Another Election – Has it Affected the Market?

So, we have another General Election on it’s way in around 7 weeks time, three years earlier than expected.

It is an old adage in the financial world that markets don’t like uncertainty, but what effect is the news having on the local housing market – and how will the campaign affect the behaviour of buyers and sellers in the run up to the summer?

In short, we think very little change.  There may be a reluctance amongst some vendors to put their property on the market until the Autumn when the election and summer holidays will be over.  However, that in itself gives a potential edge to those vendors who see this as a good time to sell.  Less property on the market means potentially a better price.  This is especially true in the first time buyer and middle market, where the shortage of good quality property to buy is most acute.  We really haven’t seen any change in the number of buyers registering or their keenness to find a new home.
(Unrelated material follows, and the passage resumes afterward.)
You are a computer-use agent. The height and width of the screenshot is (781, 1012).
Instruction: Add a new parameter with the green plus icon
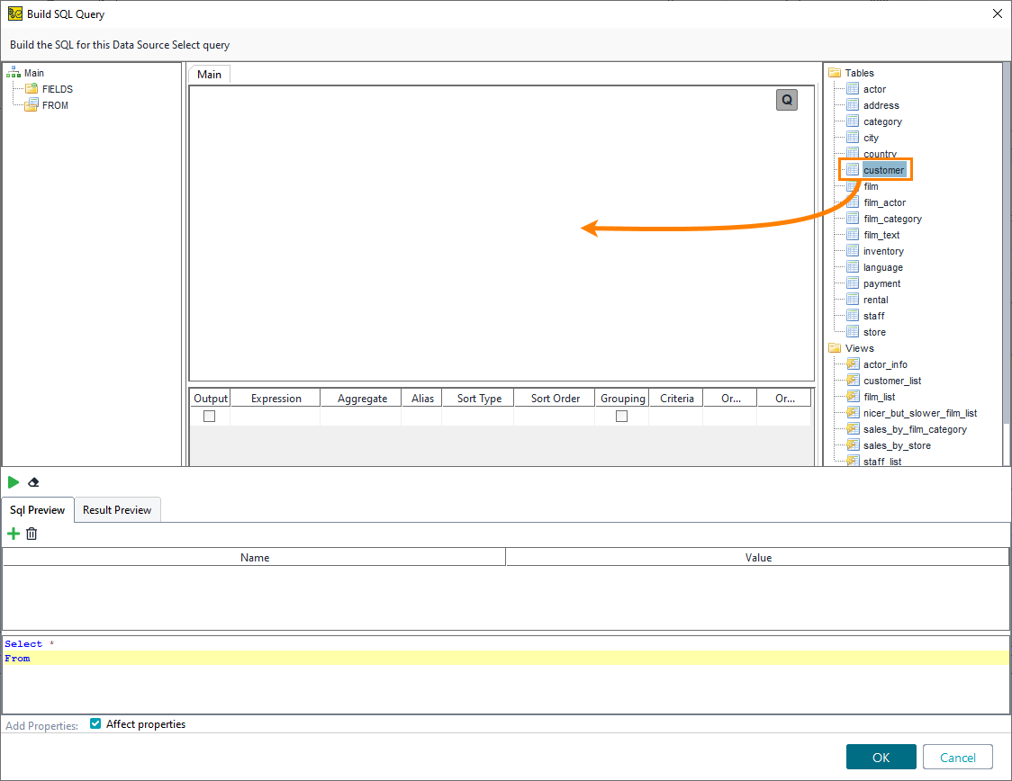13,533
The market is already characterised by a lack of property for sale in these key market segments and an abundance of cheap mortgage deals.  House prices are showing very gentle upward growth which is supported by the lack of stock.

We have always believed that the two key market drivers are job security and availability of mortgage credit.  Neither of these are going to be impacted by an election campaign that seems set to change very little if the pollsters are to be believed.  First time buyer activity is at it’s best level for some years but there is not a huge choice of property around for them to buy.  The market for these first time buyers is driven by the house builders with new housing estates and developments, aided by the Government’s Help-to-Buy schemes.  That gives vendors wishing to trade up a great market to aim at.
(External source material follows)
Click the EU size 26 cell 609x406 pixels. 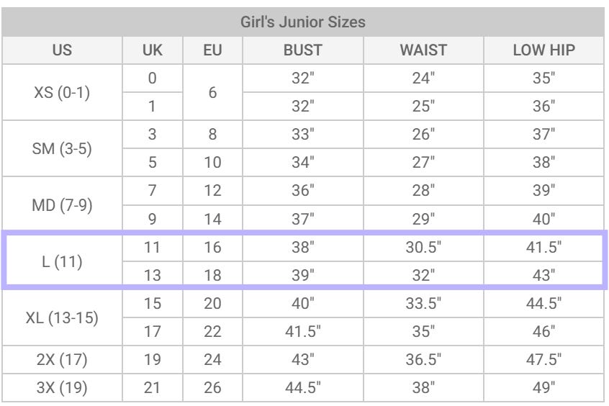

What about the ‘Top-End’?  The so called ‘top end’ has been somewhat slower for the last year or two, driven in part by the Government stamp duty changes which have certainly hit anyone trying to sell at £1m+ and also by the slowdown in London which has been much more severe.  For vendors with more expensive homes to sell the key is realistic pricing as buyers are increasingly price (and tax) conscious.

The Council of Mortgage Lenders (CML) has weighed into the debate recently, saying that the Bank of England is to be blamed for the drastic slowing down of the property market, characterised by sellers’ reluctance.  The CML says that home owners would prefer to stay put and do up their current homes.

CML economist Bob Pannell was quoted as saying that it is nearly three years since the Bank’s Financial Policy Committee intervened “to slow the future projector of the UK housing market”.

Pannell said: “Arguably it has been more successful than it was originally hoped.

“Whereas  its consultation paper in June 2014 referred to a central scenario in which house purchase approvals would now be averaging 270,000 each quarter, the latest three-month total is only 205,000.”

Pannell went on to say: “We do not share the Bank’s assessment that its policies have had little adverse impact on the housing market to date.

Meanwhile the latest figures from HMRC showed that the number of UK residential property transactions dropped by 40% annually in March 2017.

HMRC’s UK property transaction statistics for March this year showed 102,740 sales during the month, compared with 173,860 for the same month last year.  Remember though, that in March last year parts of the market were skewed by a stampede by investors and 2nd home buyers to complete purchases before Stamp Duty on the purchase of second or more properties was hiked by 3%.

Rightmove published it’s latest House Price Index this week and here were the headlines, which support our own view of the market:

* Price of property coming to market hits record high, up 1.1% (+£3,547) to £313,655 this month, though lower than the average increase of 1.6% at this time of year over the past seven years 
* Overall annual pace of increase continues to slow, now at 2.2%, the lowest for four years:
* First-time buyer sector is driving growth, up 6.5% annually to new record of £194,881
* Strong buyer activity with the number of sales agreed the highest at this time of year since 2007, before the credit crunch

So, in summary, it is clear that there is a shortage of property for sale.  It remains a great time to get your house on the market – election or no election!